DATA →

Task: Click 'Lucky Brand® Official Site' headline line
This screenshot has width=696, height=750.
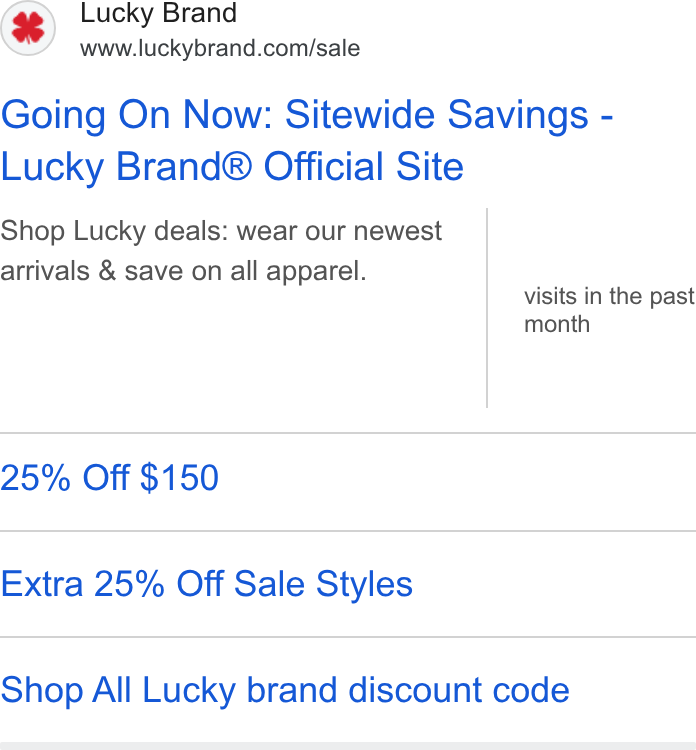Action: (232, 166)
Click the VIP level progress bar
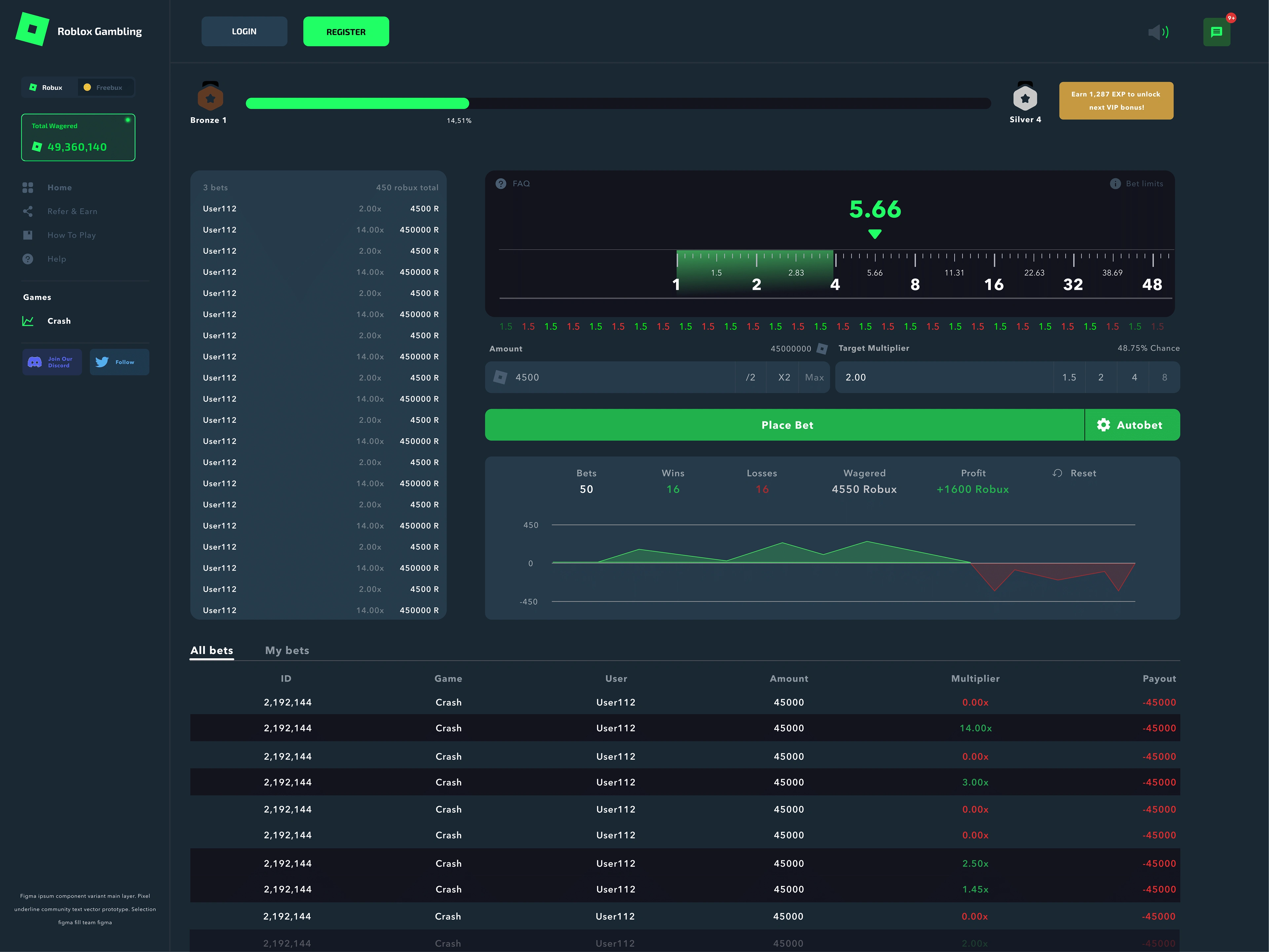The width and height of the screenshot is (1269, 952). (x=618, y=103)
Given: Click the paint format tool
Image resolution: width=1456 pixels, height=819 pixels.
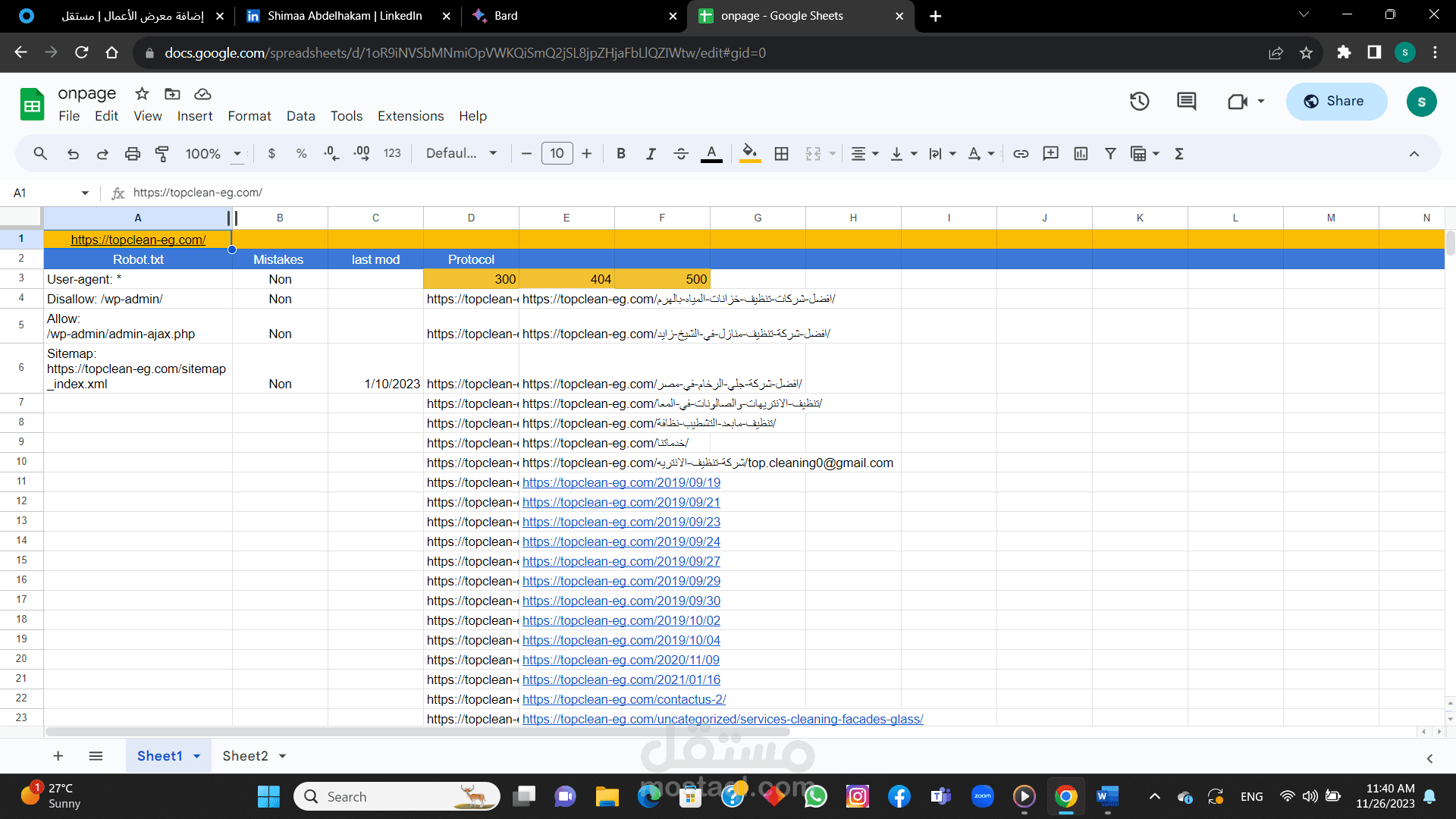Looking at the screenshot, I should click(x=162, y=153).
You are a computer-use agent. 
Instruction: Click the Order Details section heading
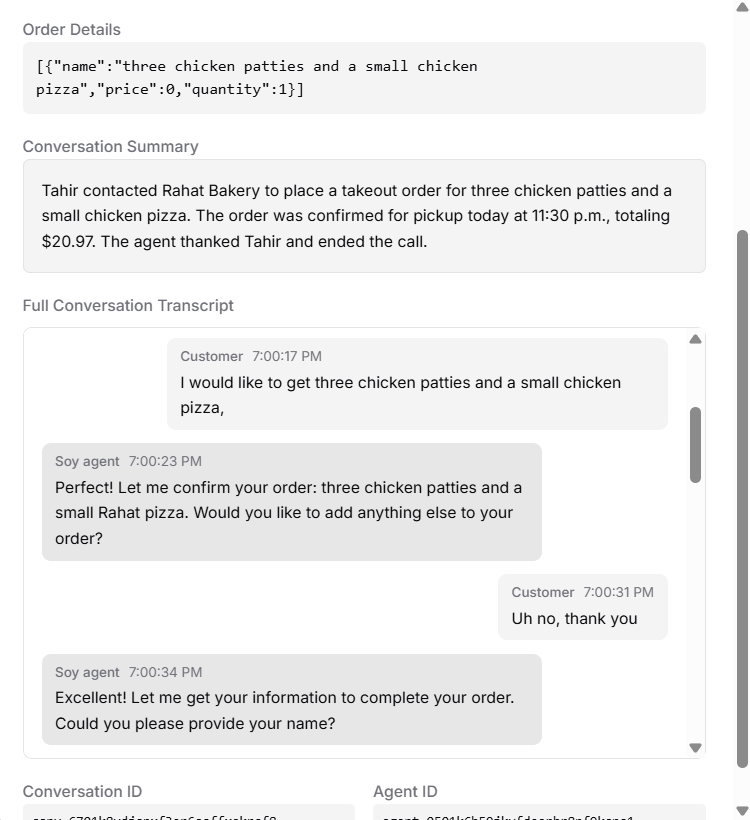click(x=71, y=30)
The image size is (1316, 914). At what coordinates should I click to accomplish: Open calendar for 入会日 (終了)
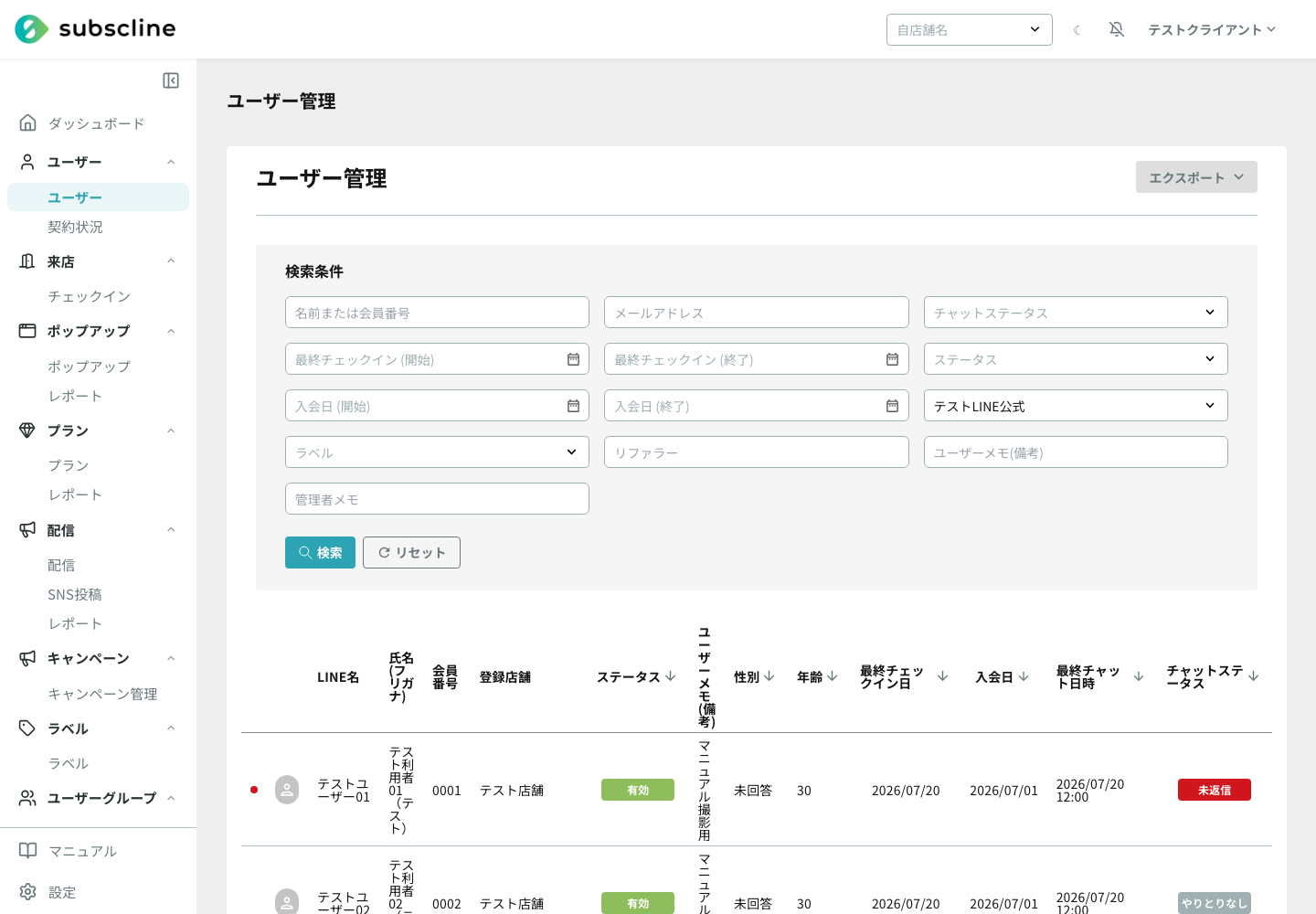tap(892, 406)
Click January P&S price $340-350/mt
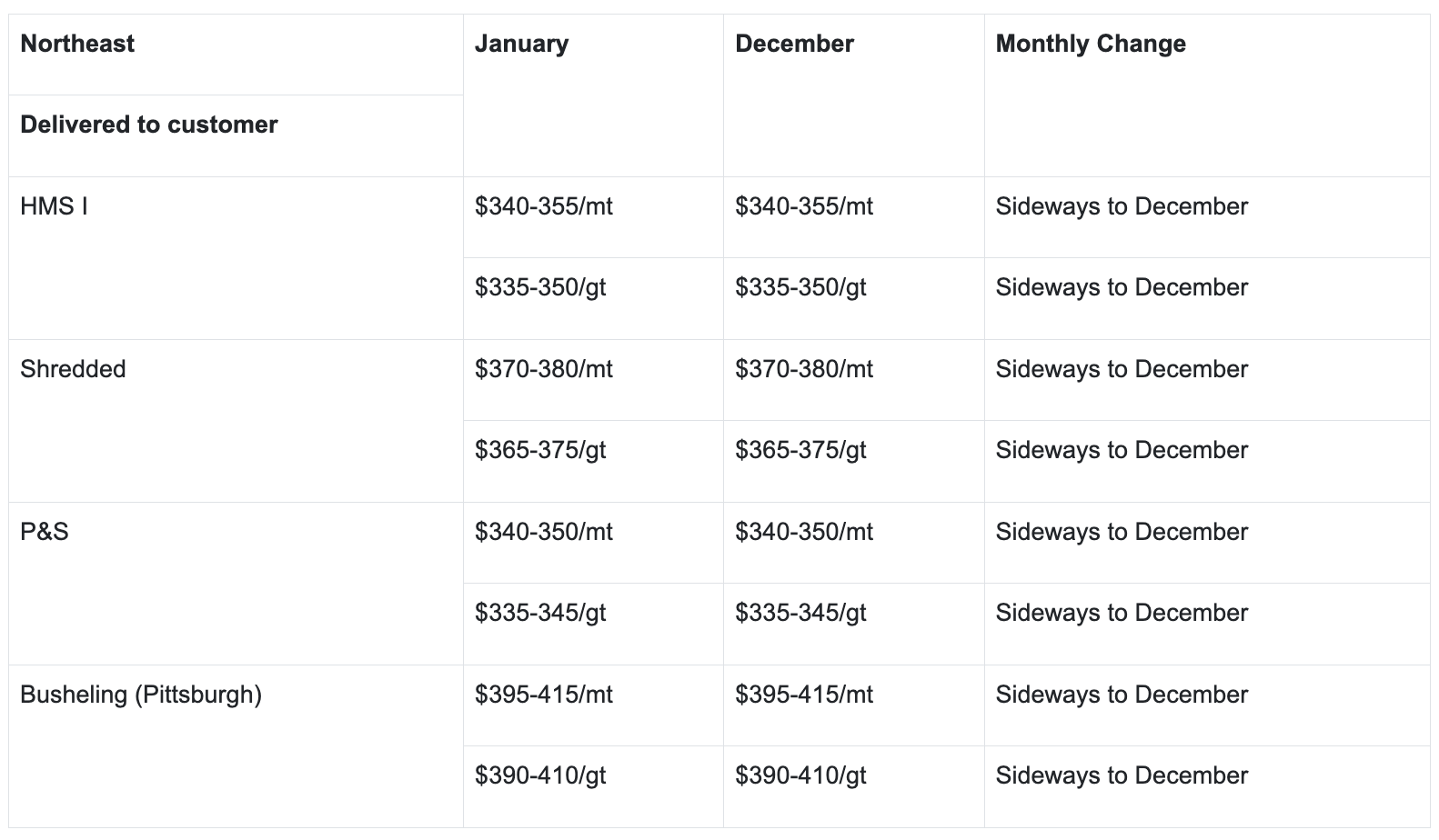 click(x=543, y=532)
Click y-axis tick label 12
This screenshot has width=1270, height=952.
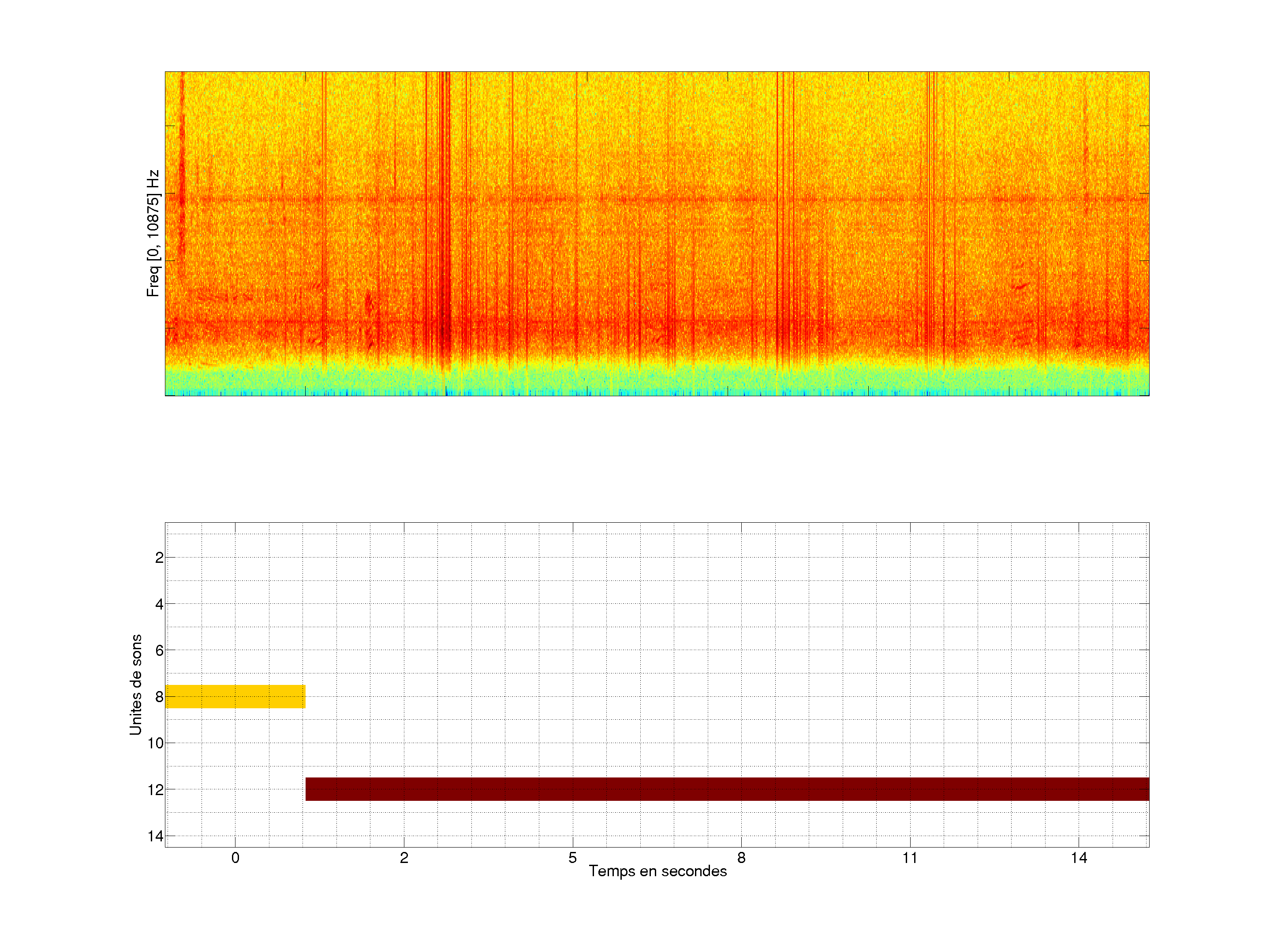(155, 790)
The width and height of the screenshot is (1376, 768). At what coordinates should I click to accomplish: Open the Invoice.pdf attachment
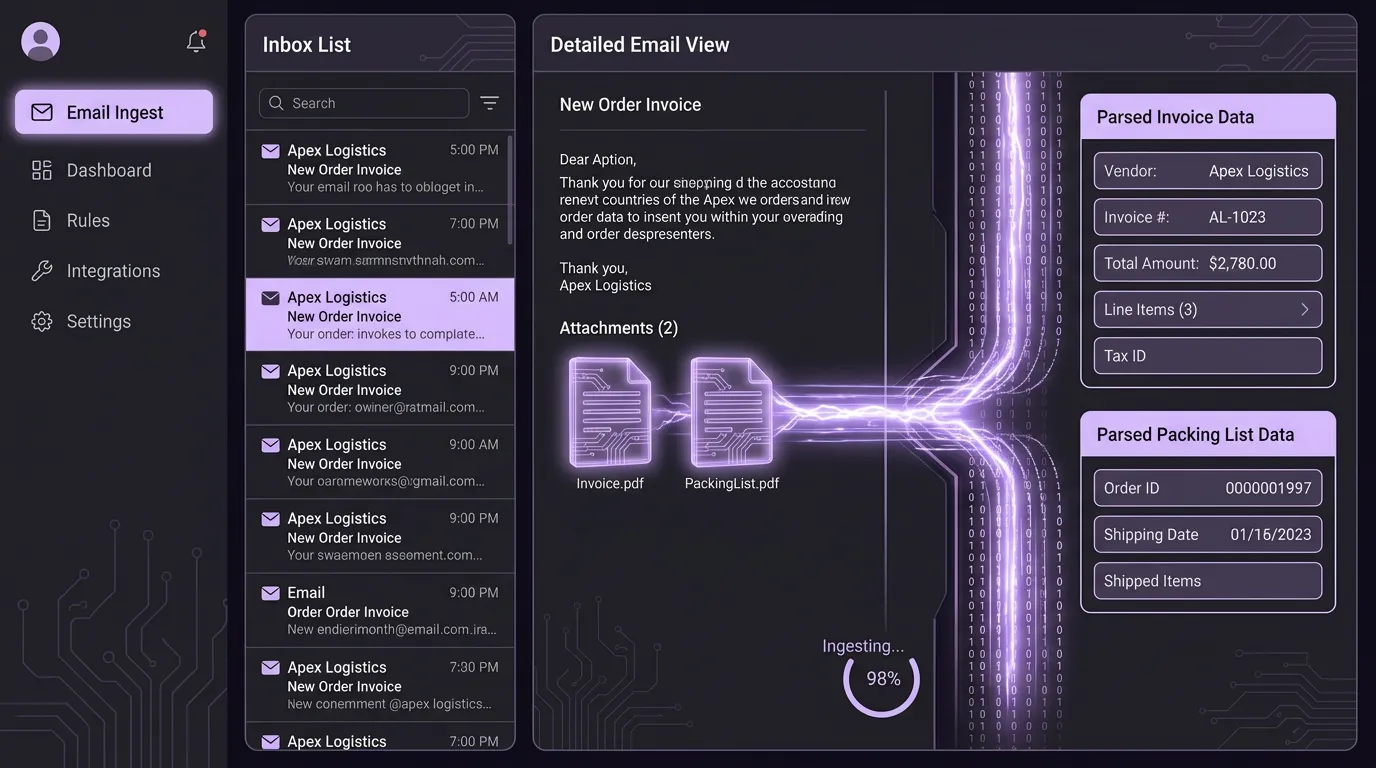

REQUIREMENTS →
Can you duplicate every line of the listing above verbatim, leaving out the pictures?

FINISHED ANSWER →
Task: Click 'Lucky Brand® Official Site' headline line
This screenshot has width=696, height=750.
Action: (232, 166)
Click the VIP level progress bar
The width and height of the screenshot is (1269, 952). (x=618, y=103)
Given: Click the paint format tool
Image resolution: width=1456 pixels, height=819 pixels.
Looking at the screenshot, I should click(x=162, y=153).
You are a computer-use agent. 
Instruction: Click the Order Details section heading
click(x=71, y=30)
The image size is (1316, 914). At what coordinates should I click to accomplish: Open calendar for 入会日 (終了)
tap(892, 406)
Click January P&S price $340-350/mt
 click(x=543, y=532)
Click y-axis tick label 12
This screenshot has width=1270, height=952.
(155, 790)
The width and height of the screenshot is (1376, 768). At what coordinates should I click to accomplish: Open the Invoice.pdf attachment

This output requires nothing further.